The Color of Sex Trafficking

A Statement on Race, Class, and Sex Trafficking in the Nation’s Capital

In the past month, the media has exploded with stories of the thousands of missing children reported each year to the police in Washington, D.C.  The numbers and other facts may have been misleading but the truth remains that a disproportionately high number of these children come from the two poorest areas of the nation’s capital.

To better clarify and hold true to what FAIR Girls sees in the daily lives of the exploited and trafficked girls we serve, we have held a series of recorded conversations with survivor leaders who work with FAIR Girls’ team as advocates.

Girls in D.C. are scared.  The media storm has swept over the roots of why children leave home or become missing in Washington, D.C. and the impact is that many girls now wonder, “Am I next?” To be clear, not every missing girl is being sex trafficked.  Most are not kidnapped.  However, at FAIR Girls, we know that disconnected and homeless youth are seriously at risk of being trafficked.  The city is on high alert and child welfare and court agencies have referred eleven new minor girls to FAIR Girls.  All had previously been reported as missing.
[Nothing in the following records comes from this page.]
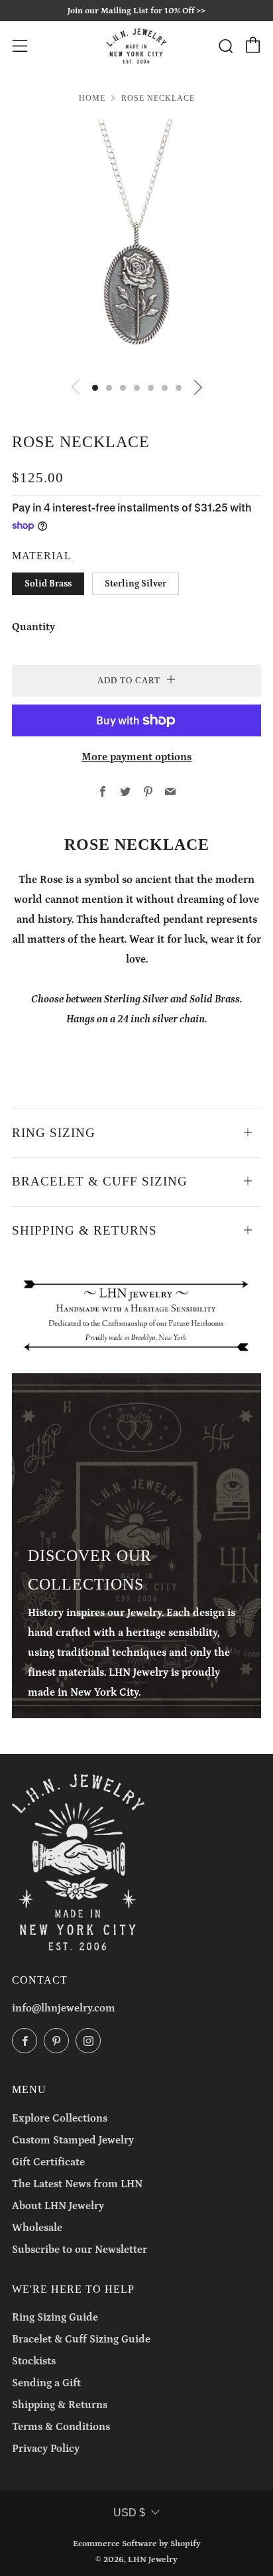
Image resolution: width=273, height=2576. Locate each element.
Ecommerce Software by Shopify (137, 2543)
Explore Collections (59, 2118)
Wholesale (37, 2228)
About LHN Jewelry (58, 2206)
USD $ (129, 2512)
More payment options (136, 757)
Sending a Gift (46, 2383)
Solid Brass (48, 583)
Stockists (34, 2361)
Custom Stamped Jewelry (73, 2140)
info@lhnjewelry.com (63, 2008)
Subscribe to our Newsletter (79, 2250)
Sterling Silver (135, 583)
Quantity (33, 627)
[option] (136, 244)
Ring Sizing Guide (55, 2317)
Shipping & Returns (59, 2405)
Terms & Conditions (61, 2427)
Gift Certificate (48, 2162)
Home (92, 98)
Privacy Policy (46, 2449)
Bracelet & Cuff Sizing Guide (81, 2339)
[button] (95, 388)
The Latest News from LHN (77, 2184)
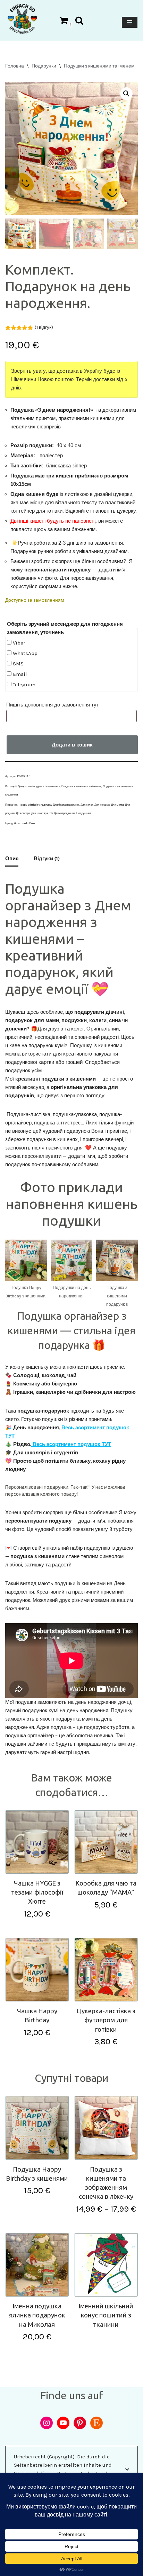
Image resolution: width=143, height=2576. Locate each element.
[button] (126, 93)
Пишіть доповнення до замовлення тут (53, 705)
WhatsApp (24, 653)
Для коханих (102, 804)
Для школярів (39, 813)
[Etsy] (96, 2423)
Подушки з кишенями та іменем (99, 66)
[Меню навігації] (129, 22)
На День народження (62, 813)
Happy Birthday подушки (34, 804)
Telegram (23, 684)
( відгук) (44, 327)
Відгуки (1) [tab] (47, 858)
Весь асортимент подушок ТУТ (71, 1444)
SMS (17, 664)
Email (19, 674)
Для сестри (23, 813)
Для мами (117, 804)
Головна (14, 66)
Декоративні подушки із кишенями (39, 786)
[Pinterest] (80, 2423)
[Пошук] (79, 20)
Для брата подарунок (66, 804)
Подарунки (44, 66)
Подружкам (83, 813)
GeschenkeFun (24, 823)
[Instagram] (46, 2423)
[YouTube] (63, 2423)
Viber (18, 643)
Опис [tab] (11, 858)
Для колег (87, 804)
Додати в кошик (72, 745)
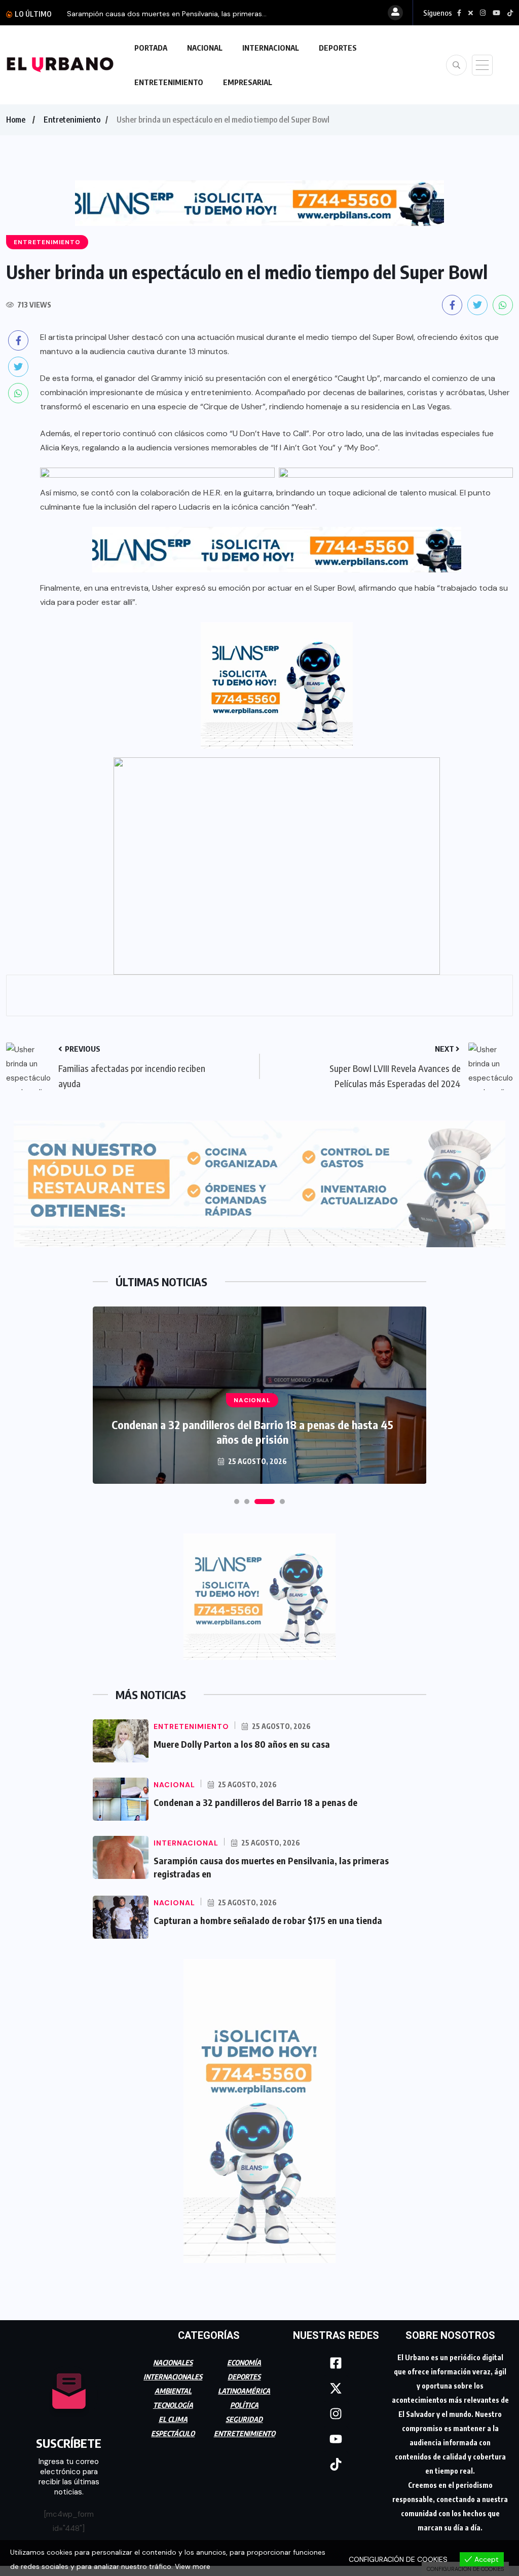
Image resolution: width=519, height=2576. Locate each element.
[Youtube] (336, 2434)
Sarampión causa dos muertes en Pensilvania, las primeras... (167, 13)
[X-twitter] (336, 2384)
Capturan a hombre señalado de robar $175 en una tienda (268, 1915)
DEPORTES (338, 47)
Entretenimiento (72, 119)
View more (192, 2566)
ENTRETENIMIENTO (168, 82)
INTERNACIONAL (270, 47)
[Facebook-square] (336, 2358)
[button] (236, 1497)
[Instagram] (336, 2409)
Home (15, 119)
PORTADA (150, 47)
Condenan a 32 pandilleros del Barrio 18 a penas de (255, 1797)
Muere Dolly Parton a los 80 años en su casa (242, 1739)
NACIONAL (205, 47)
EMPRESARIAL (247, 82)
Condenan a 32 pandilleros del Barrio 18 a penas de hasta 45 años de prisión (252, 1427)
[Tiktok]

What has been portrayed as an epidemic of missing girls is really a series of systemic injustices that play out in the lives of thousands of children in D.C. and around the country.  Sex trafficking has a color in the national capital region.  We must together be brave enough to say why.

Photo/Sawso.org

In ten years, FAIR Girls has served more than 1000 young women and girls who have survived human trafficking.  The stories of the clients FAIR Girls sees every single day at our drop-in or living in our safe home are the evidence that sex trafficking occurs where there is an absence of rights, opportunities, and safety. Approximately 90% of the girls we serve in the nation’s capital are girls of color,  70% have or were in the child welfare system, and 80% experienced homelessness prior to being trafficked.  Our clients are 10% immigrants and 20% identify as LGBTQ.  They are wrapped up in the child welfare system and have experienced domestic violence (74%) and child abuse (90%) at alarming rates.  They suffer debilitating bouts of post-traumatic stress disorder, depression, and suicidal thoughts at exponential rates.

“Children are running from or to something.  They are scared and think they will be blamed or locked up if they are caught after running away.  I feel like when people say that kids are just running because they feel like it, they miss the whole point. Kids run because they do not feel loved, some feel like there are too many people in their house, or they are afraid of someone in the house, or they are looking for something, likely love, that they do not get at home.  Then, they get caught up in the juvenile system and they feel like no one is trying to help them.”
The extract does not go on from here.